**To-do list**
**a.** Repeat the passage of the review of The Final starting with "Sunday, 16 May" and going on through "the venue provided.".
**b.** In the review of The Final, what is the alcoholic punch at the party laced with?
**c.** Continue the review of The Final from where it stops.

**Extracted text**
>> Begin

Sunday, 16 May 2010

School's Out ... Forever


The Final
(2010/USA)

‘‘We all have a point where we can do the unimaginable’’
Rising up against their fellow taunting students, America’s angst ridden High School teens take arms… and fingers, and tongues, and other body parts, in a gruelling indictment of what is all too worryingly now less atypical of today’s troubled youth !. Picked upon, and persecuted to snapping point, teen geek Dane and his forlorn friends make a pact to turn the tables upon their egotistical and plain spiteful classmates. They intricately prepare to unleash their pent up frustrations upon their antagonistic peers at the class fancy dress party. A night time affair at a remote location, where all that lays between fun and freedom is a two mile hike through the surrounding woods. Their vehicles left at the edge of the locale and transportation to the venue provided.
As the party begins all partake of the alcoholic punch, unbeknownst to them hat it is laced with a narcoleptic potion that puts them all out cold. When the dazed students awaken they find themselves all chained together in the main room of the party parlour. One mezzanine level above them, lording it over the banister down upon them, is the small group of disgruntled pupils. All are garishly garbed in perverse fancy dress, mirroring their inner disturbed state, and identities hidden behind freakish masks. Amongst the twisted sartorial dress code are a zipper faced scarecrow and a leather masked SS officer.

>> End

Word and element pointing entries
>> Begin

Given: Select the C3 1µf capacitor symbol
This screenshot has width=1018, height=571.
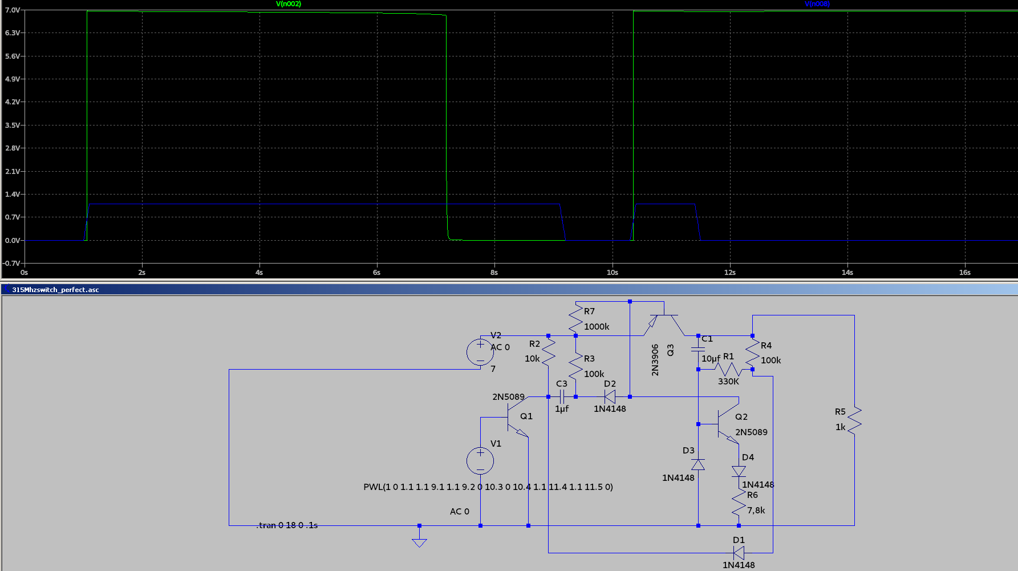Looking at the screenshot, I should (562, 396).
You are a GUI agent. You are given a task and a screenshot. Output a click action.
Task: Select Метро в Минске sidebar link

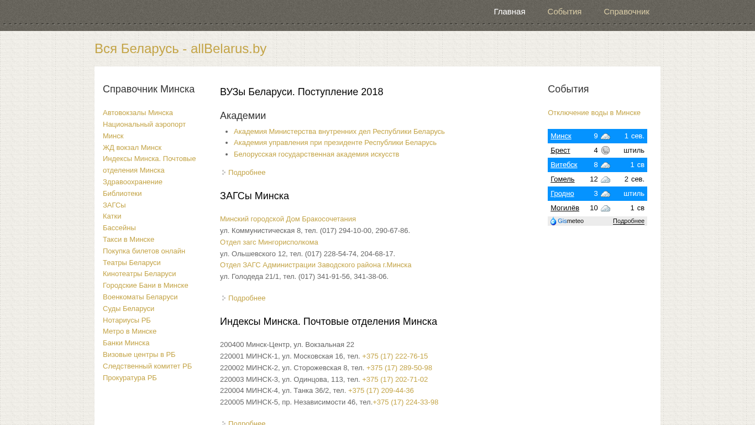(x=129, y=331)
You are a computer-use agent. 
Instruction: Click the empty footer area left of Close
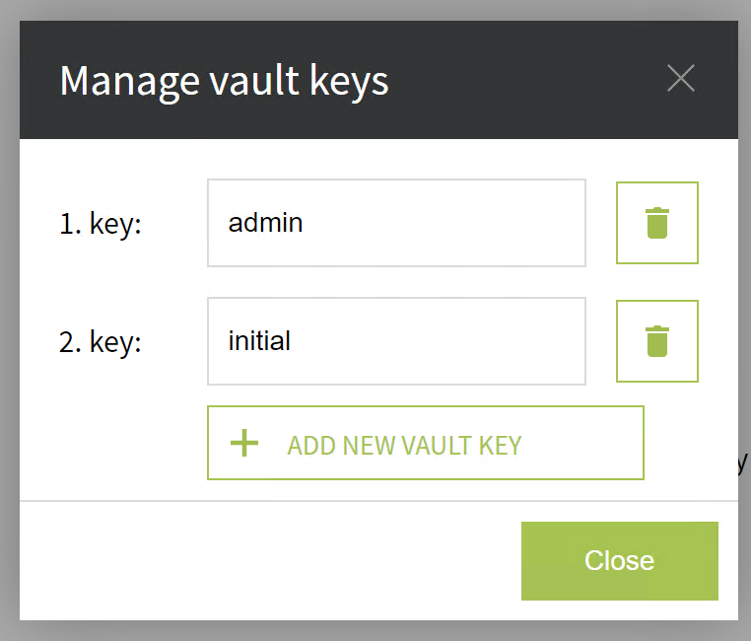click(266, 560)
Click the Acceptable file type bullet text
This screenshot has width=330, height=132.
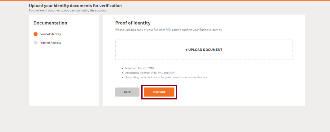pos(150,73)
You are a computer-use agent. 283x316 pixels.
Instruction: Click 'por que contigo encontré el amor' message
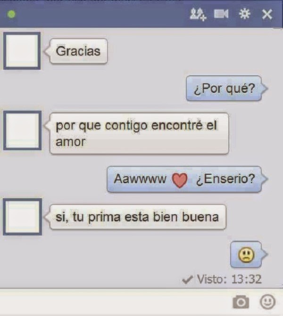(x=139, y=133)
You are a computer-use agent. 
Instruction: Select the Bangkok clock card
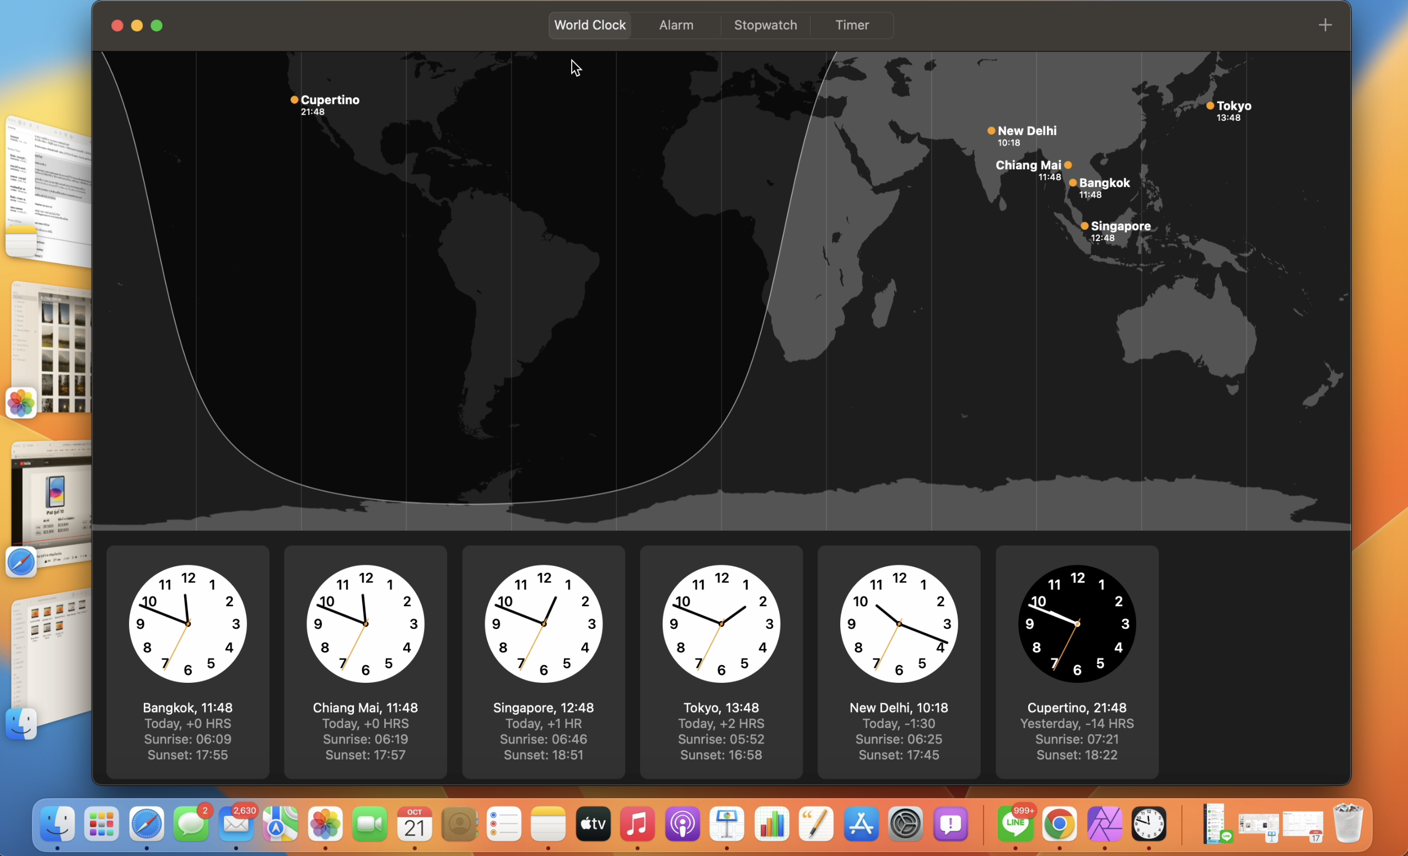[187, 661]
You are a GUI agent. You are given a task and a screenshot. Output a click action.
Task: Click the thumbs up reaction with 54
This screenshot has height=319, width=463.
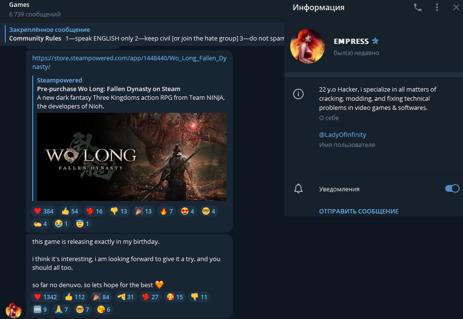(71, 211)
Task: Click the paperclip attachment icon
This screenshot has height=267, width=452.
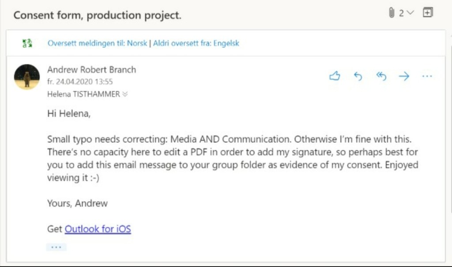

>> End

**Expected results**
**a.**
Sunday, 16 May 2010

School's Out ... Forever


The Final
(2010/USA)

‘‘We all have a point where we can do the unimaginable’’
Rising up against their fellow taunting students, America’s angst ridden High School teens take arms… and fingers, and tongues, and other body parts, in a gruelling indictment of what is all too worryingly now less atypical of today’s troubled youth !. Picked upon, and persecuted to snapping point, teen geek Dane and his forlorn friends make a pact to turn the tables upon their egotistical and plain spiteful classmates. They intricately prepare to unleash their pent up frustrations upon their antagonistic peers at the class fancy dress party. A night time affair at a remote location, where all that lays between fun and freedom is a two mile hike through the surrounding woods. Their vehicles left at the edge of the locale and transportation to the venue provided.

**b.** A narcoleptic potion.

**c.**
Dane addresses the petrified partygoers by way of a voice distortion box, residing within the snout of his bulbous gas mask guise. Amongst his sullen soliloquy he chooses a cutting and aptly poignant sentence, ‘‘Now it’s your turn to ask, why us !?’’. What follows is Dane and his empowered geek posse calmly and collectively exacting pain and torture upon their now pitiful fellow high school students. Pleading for their precious vanity in the tortured face of souls stripped of their own dignity. These now empowered teens apply the lesson of humility to an attentive class of cowering, self obsessed charlatans. Their tools of the trade are not easel and chalk, nor notepad and pen, but bullet and gun, secateurs and cattle gun !. The shed blood of the petrified pupils the ink with which to etch the intent of their vitriolic adjudicators.
Without particular prejudice Dane freely allows his comrades at arms to inflict harm upon the flinching teens, as several are maimed and disfigured for life at the hands of their disturbingly tranquil captors. The cattle gun flails chunks of flesh from face and limb. A faux beauty face pack soon turns pretty into painful and disfiguring purgatory. Prior to this night of nastiness the evangelical Emily turns evangelist of evil, as she all too proficiently displays her panache for the art of acupuncture. Her needle is against a bullying boy who she literally goes for the throat at as she pushes needle, upon needle into his thorax region until his cries are muted !.
The overseeing Dane is so resolute in his plan of action that even the escape of one of the students out into the adjacent woods is met with disdainful mockery of the abject attempt at freedom. Even with a head start the foot fleeing youngster has no chance at all, as even the woods are set with traps, and the odds of reaching the two mile perimeter is lessened by a chasing pack of quad bike and motorcycle riding avengers.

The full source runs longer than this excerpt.